Stated exercise
Could you retype the lines from the one containing "You are a computer-use agent. 1079x663" through the one containing "[x=859, y=720]", both included, without changing anything and without any other lines?

Excerpted data
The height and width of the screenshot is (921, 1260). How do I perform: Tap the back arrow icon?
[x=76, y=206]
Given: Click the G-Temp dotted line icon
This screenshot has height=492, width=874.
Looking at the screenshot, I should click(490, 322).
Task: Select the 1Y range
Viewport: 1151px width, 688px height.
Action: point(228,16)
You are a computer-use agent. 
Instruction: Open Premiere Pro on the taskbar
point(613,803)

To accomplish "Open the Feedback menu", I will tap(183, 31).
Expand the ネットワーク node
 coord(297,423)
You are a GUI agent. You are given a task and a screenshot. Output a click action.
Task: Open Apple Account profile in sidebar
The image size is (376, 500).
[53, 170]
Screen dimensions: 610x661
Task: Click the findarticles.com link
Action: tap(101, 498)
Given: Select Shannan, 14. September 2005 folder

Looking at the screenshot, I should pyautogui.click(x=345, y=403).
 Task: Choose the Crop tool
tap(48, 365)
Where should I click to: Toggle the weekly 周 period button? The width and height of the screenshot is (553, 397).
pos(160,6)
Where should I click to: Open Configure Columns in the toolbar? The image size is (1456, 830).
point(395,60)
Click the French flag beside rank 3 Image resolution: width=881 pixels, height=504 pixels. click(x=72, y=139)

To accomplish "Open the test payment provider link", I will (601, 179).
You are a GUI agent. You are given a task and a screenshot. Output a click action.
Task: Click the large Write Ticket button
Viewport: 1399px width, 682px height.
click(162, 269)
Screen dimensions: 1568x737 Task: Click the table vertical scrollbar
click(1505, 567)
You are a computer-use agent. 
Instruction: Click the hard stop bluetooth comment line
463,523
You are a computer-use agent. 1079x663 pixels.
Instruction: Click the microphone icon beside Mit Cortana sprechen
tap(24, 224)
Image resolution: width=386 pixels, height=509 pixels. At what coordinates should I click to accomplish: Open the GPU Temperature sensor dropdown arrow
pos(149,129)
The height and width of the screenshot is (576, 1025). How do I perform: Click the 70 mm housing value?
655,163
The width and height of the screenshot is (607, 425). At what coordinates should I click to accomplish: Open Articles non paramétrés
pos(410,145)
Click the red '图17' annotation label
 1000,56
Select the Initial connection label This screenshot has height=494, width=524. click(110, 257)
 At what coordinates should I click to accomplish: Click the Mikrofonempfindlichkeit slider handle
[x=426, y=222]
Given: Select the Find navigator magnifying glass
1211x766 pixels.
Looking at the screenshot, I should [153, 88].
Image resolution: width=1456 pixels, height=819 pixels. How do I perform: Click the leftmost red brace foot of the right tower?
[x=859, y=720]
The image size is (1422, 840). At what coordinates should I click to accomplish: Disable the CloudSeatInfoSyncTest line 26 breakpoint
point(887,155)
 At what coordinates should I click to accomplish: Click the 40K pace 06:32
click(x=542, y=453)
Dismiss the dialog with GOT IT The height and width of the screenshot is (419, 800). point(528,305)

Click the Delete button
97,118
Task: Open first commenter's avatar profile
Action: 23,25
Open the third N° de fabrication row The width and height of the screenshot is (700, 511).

Exercise response
You are a computer-use agent. 1079x663 pixels.
Instruction: Click the microphone icon beside Mit Cortana sprechen
tap(24, 224)
Image resolution: width=386 pixels, height=509 pixels. At what coordinates should I click to accomplish: Open the GPU Temperature sensor dropdown arrow
pos(149,129)
The height and width of the screenshot is (576, 1025). How do I perform: Click the 70 mm housing value?
655,163
The width and height of the screenshot is (607, 425). At what coordinates should I click to accomplish: Open Articles non paramétrés
pos(410,145)
Click the red '图17' annotation label
 1000,56
Select the Initial connection label This screenshot has height=494, width=524. click(110, 257)
 At what coordinates should I click to accomplish: Click the Mikrofonempfindlichkeit slider handle
[x=426, y=222]
Given: Select the Find navigator magnifying glass
1211x766 pixels.
Looking at the screenshot, I should [153, 88].
Image resolution: width=1456 pixels, height=819 pixels. How do I perform: Click the leftmost red brace foot of the right tower?
[x=859, y=720]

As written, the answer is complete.